● DATA SHOWN:
════════

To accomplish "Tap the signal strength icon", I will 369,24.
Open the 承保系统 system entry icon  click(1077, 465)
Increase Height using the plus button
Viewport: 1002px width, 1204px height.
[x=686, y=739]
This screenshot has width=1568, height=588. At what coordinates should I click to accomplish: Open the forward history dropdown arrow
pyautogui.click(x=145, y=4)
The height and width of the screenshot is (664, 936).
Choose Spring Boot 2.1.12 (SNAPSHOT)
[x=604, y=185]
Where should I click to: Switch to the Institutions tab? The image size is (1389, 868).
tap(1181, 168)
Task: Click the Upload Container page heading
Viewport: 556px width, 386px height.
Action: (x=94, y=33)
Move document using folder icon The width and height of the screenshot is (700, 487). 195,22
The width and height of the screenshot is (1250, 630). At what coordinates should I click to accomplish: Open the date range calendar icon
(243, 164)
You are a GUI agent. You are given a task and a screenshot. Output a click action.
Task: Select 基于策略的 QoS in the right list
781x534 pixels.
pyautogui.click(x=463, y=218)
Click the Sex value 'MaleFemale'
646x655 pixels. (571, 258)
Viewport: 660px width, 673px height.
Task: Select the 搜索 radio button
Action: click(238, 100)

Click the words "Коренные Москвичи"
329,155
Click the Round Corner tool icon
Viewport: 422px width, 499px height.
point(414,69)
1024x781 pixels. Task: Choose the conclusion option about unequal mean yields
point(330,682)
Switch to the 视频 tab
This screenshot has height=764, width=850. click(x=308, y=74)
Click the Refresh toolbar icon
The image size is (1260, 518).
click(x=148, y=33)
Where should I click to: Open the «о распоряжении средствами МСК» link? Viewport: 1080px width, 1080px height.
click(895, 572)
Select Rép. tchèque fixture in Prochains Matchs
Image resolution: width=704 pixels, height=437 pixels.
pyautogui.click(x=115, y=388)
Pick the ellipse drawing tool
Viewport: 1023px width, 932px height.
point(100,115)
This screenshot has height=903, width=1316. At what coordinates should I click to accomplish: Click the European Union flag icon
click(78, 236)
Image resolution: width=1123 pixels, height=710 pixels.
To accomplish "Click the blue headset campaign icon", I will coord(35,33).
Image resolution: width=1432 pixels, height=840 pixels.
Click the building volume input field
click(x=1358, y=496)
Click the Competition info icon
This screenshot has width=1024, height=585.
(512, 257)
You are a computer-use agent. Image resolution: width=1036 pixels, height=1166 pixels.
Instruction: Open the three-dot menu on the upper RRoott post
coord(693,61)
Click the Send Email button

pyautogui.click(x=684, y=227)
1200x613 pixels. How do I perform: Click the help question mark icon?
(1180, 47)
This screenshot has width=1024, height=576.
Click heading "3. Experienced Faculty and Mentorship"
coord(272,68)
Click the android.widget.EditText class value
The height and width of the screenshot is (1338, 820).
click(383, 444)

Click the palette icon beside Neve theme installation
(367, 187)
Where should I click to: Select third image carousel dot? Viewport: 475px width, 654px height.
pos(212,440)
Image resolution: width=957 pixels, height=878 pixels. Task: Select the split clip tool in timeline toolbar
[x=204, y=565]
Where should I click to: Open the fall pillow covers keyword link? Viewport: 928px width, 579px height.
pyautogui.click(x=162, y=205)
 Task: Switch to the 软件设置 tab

════════

● TO DO: Reproduce every line of the listing above in which the string "using" appears.

● ANSWER TO THE PROBLEM:
Increase Height using the plus button
Move document using folder icon The width and height of the screenshot is (700, 487). 195,22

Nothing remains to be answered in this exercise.